▶ What to produce: Format the lines below as a Markdown table with the columns "Row" and "Line", numbering each row and leaving out blank lines. Omit the pictures.

▶ Records for the task:
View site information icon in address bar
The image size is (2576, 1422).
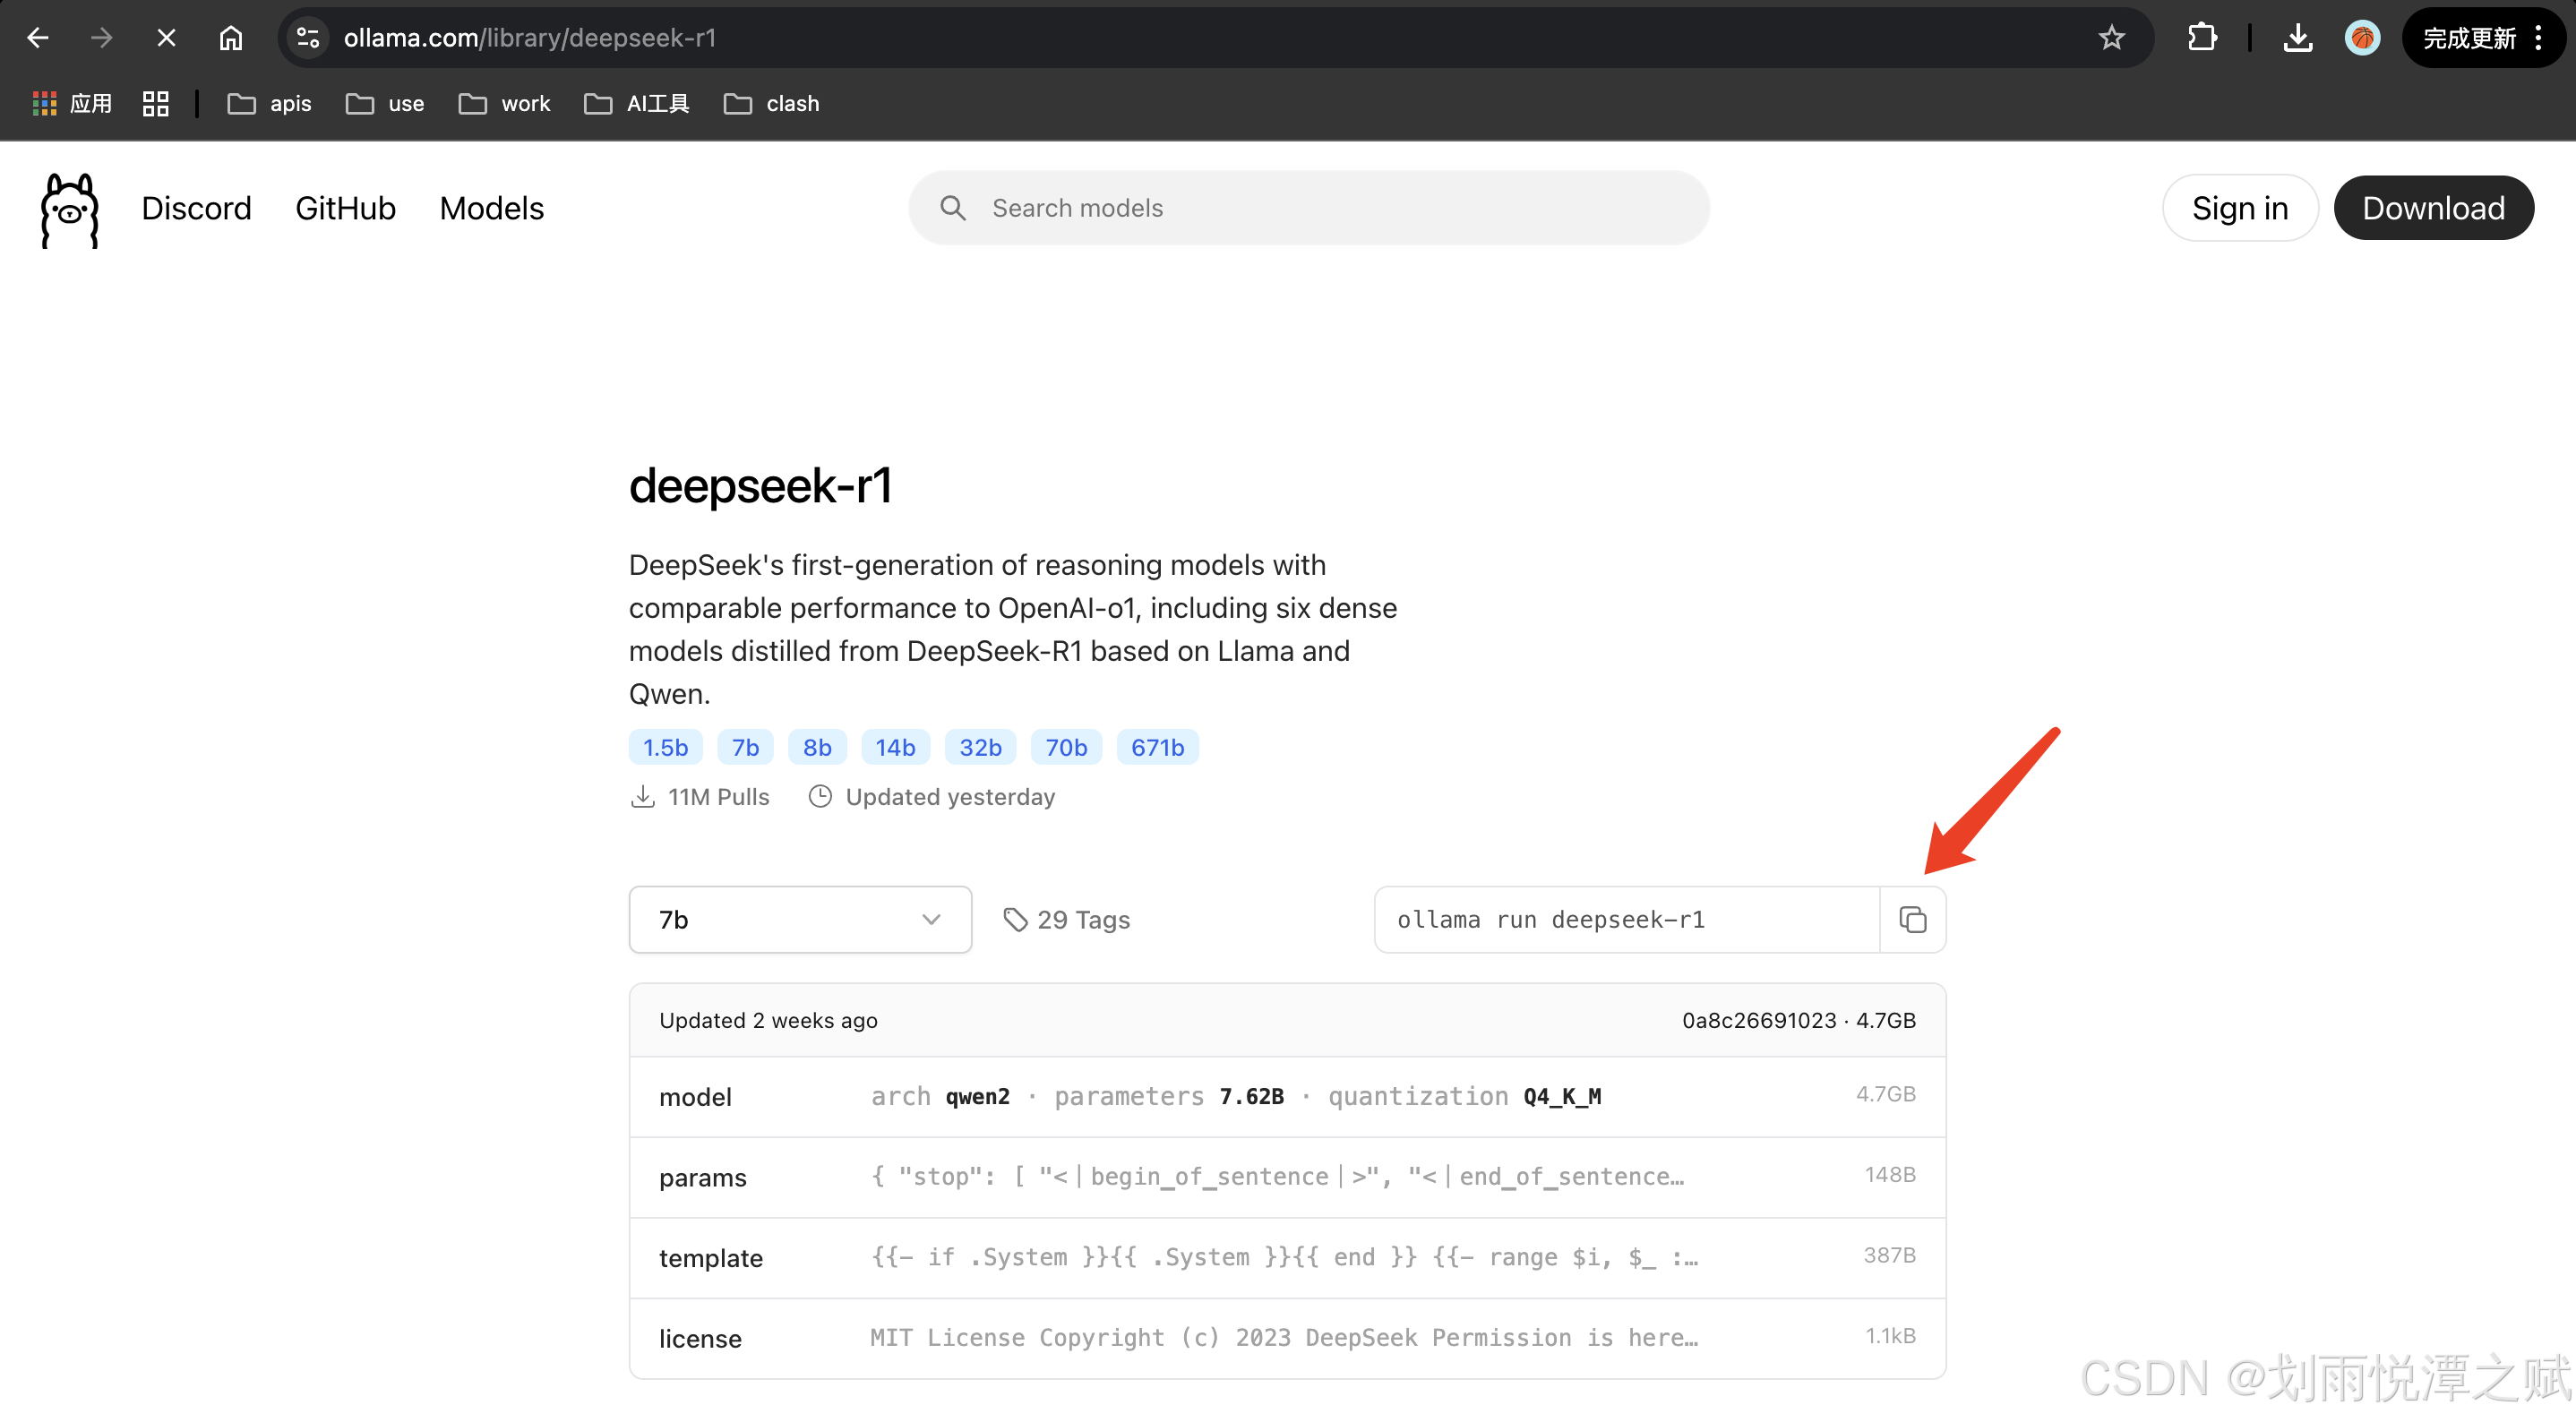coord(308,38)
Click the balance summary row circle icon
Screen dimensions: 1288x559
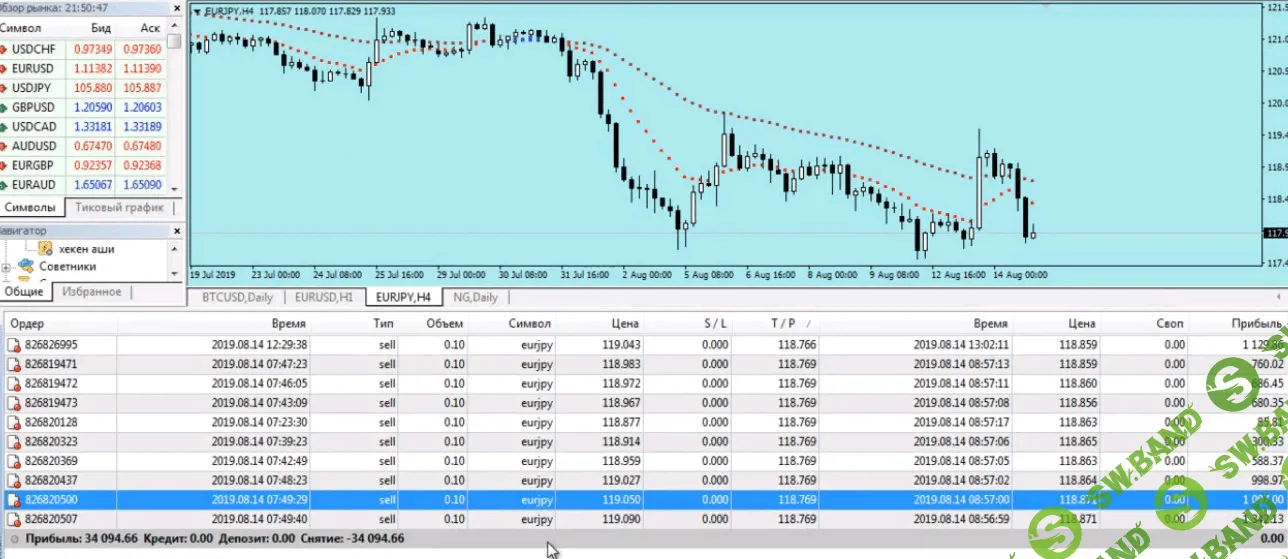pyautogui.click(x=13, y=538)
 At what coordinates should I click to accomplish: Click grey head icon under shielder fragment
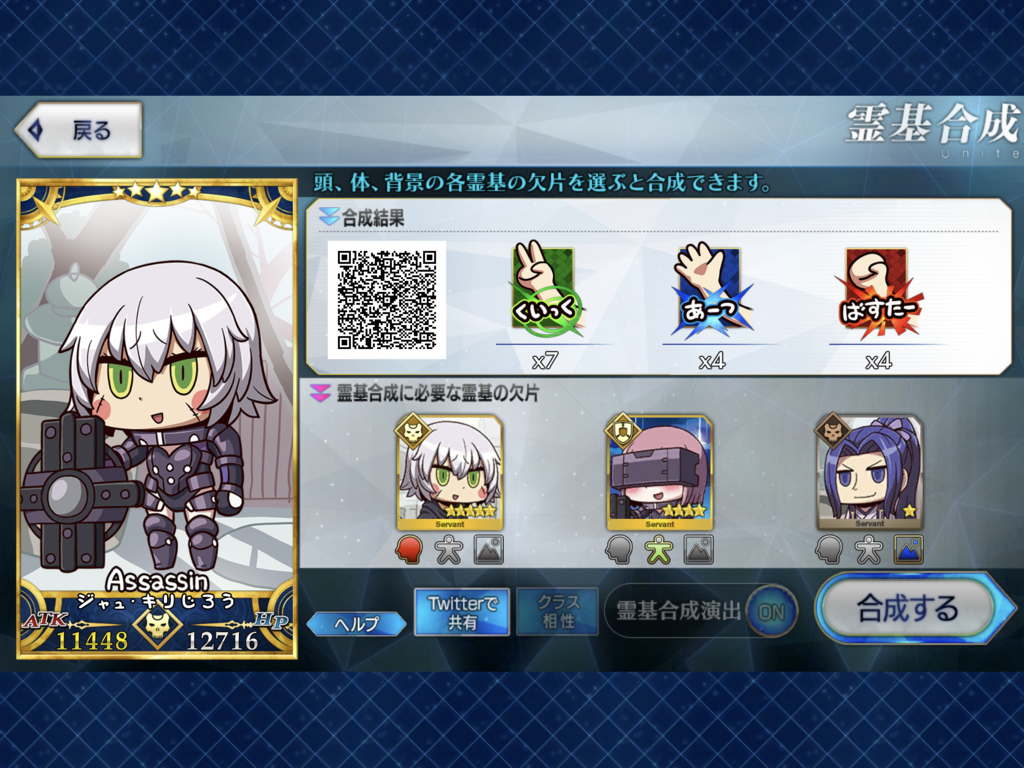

▶ Output of the task:
| Row | Line |
|---|---|
| 1 | View site information icon in address bar |
| 2 | The image size is (2576, 1422). |
| 3 | coord(308,38) |
| 4 | Click the balance summary row circle icon |
| 5 | Screen dimensions: 1288x559 |
| 6 | pyautogui.click(x=13, y=538) |
| 7 |  At what coordinates should I click to accomplish: Click grey head icon under shielder fragment |